» AIM OF THE EXERCISE
Give an exact copy of the lines from the beginning of the listing below to the "Given: Select the 725 mg amount" line, inclusive.

» MATERIAL SUPPLIED

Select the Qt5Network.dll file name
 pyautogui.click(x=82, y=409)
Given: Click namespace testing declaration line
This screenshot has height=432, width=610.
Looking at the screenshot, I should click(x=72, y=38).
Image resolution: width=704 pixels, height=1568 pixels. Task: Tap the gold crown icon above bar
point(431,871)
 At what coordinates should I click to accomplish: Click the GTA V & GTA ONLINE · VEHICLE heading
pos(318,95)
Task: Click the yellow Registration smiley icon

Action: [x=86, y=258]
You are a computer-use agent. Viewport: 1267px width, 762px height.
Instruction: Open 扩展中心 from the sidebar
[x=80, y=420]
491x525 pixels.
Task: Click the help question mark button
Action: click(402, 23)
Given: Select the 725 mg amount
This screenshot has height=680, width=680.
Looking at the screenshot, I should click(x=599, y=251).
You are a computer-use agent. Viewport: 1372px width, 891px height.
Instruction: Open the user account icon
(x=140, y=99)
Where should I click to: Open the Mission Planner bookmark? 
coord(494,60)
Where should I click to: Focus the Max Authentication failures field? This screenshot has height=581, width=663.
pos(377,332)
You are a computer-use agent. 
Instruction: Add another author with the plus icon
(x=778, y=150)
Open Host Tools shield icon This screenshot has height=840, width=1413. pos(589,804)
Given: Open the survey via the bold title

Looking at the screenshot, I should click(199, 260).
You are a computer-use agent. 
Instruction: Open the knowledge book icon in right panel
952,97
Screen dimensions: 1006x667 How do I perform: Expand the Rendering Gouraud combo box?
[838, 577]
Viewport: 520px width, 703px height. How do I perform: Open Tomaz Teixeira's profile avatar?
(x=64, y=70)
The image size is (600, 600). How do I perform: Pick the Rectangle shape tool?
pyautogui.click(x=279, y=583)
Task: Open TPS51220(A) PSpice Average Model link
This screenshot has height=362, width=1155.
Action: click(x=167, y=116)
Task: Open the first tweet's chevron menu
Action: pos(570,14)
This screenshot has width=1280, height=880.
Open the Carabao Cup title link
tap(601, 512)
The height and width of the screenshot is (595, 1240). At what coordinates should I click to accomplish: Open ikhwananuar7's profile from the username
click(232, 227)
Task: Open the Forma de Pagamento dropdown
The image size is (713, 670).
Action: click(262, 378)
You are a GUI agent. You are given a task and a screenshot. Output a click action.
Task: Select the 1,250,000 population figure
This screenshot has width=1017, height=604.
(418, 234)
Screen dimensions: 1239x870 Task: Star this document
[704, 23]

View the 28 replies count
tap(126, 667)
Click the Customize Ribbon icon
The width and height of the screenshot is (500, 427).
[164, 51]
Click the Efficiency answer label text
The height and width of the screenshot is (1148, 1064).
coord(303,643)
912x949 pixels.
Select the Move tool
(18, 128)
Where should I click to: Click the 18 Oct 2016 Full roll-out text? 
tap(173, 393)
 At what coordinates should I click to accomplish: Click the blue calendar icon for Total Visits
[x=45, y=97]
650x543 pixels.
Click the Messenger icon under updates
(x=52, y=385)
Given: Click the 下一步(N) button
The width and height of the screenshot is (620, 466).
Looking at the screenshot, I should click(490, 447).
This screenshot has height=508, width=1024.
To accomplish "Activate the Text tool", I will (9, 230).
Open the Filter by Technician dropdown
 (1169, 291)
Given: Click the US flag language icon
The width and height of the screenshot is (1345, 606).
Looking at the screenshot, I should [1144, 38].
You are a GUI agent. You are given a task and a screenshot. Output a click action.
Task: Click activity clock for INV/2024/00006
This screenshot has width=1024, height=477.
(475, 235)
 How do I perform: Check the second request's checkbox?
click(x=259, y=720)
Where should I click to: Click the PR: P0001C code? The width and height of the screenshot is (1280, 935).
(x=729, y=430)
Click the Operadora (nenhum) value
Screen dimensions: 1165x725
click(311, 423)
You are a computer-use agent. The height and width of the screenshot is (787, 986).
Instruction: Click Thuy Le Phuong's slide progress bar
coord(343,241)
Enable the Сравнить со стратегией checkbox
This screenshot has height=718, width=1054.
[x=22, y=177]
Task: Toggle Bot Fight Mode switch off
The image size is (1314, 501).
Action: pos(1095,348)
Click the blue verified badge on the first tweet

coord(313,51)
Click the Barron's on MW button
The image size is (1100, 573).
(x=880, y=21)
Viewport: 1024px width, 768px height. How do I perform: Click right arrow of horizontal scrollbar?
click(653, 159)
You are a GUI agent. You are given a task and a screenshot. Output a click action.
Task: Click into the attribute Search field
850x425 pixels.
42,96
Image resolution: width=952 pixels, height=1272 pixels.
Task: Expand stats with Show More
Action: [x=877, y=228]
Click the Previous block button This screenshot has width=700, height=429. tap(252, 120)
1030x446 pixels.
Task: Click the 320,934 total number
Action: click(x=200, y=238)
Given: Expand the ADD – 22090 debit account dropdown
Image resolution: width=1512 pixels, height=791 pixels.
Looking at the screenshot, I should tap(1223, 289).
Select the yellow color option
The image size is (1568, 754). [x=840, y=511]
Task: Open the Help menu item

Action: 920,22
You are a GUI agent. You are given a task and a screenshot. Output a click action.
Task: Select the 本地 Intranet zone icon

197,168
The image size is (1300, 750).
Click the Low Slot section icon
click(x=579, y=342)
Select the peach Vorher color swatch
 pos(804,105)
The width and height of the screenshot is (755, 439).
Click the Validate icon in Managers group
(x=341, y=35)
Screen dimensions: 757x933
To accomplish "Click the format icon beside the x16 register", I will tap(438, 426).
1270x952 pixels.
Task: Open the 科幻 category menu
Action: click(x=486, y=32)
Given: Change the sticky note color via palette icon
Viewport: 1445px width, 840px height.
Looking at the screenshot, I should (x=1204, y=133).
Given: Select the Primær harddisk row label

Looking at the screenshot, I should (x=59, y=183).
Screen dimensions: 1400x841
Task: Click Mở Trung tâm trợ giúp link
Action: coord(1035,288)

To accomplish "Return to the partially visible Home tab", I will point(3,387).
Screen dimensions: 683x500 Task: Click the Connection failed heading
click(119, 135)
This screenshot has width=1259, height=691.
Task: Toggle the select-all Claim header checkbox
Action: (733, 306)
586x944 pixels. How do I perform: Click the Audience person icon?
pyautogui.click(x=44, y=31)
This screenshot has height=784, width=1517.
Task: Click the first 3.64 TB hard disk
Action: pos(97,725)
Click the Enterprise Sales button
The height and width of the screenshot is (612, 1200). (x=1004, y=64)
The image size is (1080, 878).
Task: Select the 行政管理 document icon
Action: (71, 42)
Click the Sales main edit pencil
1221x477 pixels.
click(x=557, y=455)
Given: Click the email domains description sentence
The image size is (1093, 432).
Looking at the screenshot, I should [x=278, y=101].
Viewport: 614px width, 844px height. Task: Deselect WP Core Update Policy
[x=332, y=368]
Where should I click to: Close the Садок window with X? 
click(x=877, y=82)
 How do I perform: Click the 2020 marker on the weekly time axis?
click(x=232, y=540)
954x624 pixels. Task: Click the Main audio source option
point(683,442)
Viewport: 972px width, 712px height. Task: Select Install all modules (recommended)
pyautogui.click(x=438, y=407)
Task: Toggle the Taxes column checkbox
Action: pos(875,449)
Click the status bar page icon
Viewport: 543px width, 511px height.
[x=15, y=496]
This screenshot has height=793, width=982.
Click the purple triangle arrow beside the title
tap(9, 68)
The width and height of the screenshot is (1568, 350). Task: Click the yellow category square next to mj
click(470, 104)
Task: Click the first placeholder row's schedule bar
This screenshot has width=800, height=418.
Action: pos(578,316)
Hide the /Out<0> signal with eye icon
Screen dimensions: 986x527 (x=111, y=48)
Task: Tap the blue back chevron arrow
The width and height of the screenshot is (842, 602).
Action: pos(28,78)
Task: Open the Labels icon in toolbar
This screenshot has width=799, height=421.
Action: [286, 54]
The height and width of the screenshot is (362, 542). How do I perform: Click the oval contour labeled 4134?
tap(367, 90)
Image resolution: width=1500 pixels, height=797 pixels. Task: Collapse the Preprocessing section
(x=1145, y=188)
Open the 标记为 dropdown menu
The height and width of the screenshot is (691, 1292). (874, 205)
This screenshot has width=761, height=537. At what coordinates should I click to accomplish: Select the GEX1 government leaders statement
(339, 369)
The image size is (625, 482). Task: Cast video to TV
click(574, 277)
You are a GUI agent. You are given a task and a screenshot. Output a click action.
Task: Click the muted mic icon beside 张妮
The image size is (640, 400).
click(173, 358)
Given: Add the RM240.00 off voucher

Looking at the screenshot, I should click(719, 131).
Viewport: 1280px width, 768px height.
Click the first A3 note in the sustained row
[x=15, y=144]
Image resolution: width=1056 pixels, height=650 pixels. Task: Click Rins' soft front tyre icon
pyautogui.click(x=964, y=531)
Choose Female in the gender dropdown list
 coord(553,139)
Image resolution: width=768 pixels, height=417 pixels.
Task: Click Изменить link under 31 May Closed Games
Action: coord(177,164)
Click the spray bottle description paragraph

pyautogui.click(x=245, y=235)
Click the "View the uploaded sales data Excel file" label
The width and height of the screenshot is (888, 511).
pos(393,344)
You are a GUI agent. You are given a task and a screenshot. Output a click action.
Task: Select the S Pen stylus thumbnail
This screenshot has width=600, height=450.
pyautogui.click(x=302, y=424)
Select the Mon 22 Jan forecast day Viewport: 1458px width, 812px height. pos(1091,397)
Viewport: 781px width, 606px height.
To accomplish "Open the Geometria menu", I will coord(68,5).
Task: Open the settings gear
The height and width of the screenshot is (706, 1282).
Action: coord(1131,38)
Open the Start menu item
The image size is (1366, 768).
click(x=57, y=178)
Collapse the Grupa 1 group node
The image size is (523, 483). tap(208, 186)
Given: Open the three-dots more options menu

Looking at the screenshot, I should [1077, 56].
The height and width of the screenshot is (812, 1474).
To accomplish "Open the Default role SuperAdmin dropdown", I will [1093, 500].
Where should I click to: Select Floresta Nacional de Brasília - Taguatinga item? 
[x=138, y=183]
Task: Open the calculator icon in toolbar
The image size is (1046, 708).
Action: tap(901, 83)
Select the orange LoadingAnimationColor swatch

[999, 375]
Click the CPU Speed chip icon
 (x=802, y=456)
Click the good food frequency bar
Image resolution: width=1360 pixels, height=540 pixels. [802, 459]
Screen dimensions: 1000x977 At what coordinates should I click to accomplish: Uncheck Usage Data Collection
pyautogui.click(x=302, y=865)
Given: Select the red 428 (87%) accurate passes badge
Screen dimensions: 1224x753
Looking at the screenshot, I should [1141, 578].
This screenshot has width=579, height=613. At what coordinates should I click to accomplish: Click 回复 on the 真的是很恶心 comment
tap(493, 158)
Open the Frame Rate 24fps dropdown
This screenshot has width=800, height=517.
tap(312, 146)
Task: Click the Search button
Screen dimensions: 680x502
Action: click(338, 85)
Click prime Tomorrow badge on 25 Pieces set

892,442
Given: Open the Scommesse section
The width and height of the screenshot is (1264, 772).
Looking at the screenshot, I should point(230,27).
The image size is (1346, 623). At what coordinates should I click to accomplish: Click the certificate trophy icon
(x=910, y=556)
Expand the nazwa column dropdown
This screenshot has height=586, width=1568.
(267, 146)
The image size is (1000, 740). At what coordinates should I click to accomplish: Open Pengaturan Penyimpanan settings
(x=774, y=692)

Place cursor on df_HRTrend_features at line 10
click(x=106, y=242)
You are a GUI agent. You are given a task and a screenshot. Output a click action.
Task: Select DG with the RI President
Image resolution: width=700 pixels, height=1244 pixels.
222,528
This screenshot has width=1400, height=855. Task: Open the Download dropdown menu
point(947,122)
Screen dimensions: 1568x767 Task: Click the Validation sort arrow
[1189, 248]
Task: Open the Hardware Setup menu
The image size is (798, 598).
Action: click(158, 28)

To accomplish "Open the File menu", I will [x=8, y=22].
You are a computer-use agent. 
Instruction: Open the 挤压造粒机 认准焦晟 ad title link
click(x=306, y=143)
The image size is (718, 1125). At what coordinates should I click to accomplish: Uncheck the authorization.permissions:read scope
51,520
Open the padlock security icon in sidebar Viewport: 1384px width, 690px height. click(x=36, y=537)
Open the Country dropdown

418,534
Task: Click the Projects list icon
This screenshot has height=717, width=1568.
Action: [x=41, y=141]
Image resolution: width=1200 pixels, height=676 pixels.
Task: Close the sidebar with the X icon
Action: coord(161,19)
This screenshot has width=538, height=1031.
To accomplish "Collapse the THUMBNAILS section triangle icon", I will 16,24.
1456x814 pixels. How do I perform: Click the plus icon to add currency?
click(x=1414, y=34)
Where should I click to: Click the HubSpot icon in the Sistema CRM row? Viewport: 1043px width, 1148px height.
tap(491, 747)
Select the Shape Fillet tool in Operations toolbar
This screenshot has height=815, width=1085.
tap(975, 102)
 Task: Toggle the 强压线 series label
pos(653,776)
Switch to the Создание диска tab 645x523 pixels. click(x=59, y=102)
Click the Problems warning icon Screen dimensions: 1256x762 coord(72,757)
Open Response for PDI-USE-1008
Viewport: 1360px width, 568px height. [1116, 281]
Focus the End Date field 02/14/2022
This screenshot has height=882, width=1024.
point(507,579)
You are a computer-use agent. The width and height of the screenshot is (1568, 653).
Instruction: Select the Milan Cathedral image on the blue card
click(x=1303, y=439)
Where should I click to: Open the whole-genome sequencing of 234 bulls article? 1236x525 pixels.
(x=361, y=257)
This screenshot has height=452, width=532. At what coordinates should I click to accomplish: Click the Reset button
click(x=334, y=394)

» ANSWER SPACE
Select the Qt5Network.dll file name
 pyautogui.click(x=82, y=409)
Given: Click namespace testing declaration line
This screenshot has height=432, width=610.
Looking at the screenshot, I should click(x=72, y=38).
Image resolution: width=704 pixels, height=1568 pixels. Task: Tap the gold crown icon above bar
point(431,871)
 At what coordinates should I click to accomplish: Click the GTA V & GTA ONLINE · VEHICLE heading
pos(318,95)
Task: Click the yellow Registration smiley icon

Action: [x=86, y=258]
You are a computer-use agent. Viewport: 1267px width, 762px height.
Instruction: Open 扩展中心 from the sidebar
[x=80, y=420]
491x525 pixels.
Task: Click the help question mark button
Action: click(402, 23)
Given: Select the 725 mg amount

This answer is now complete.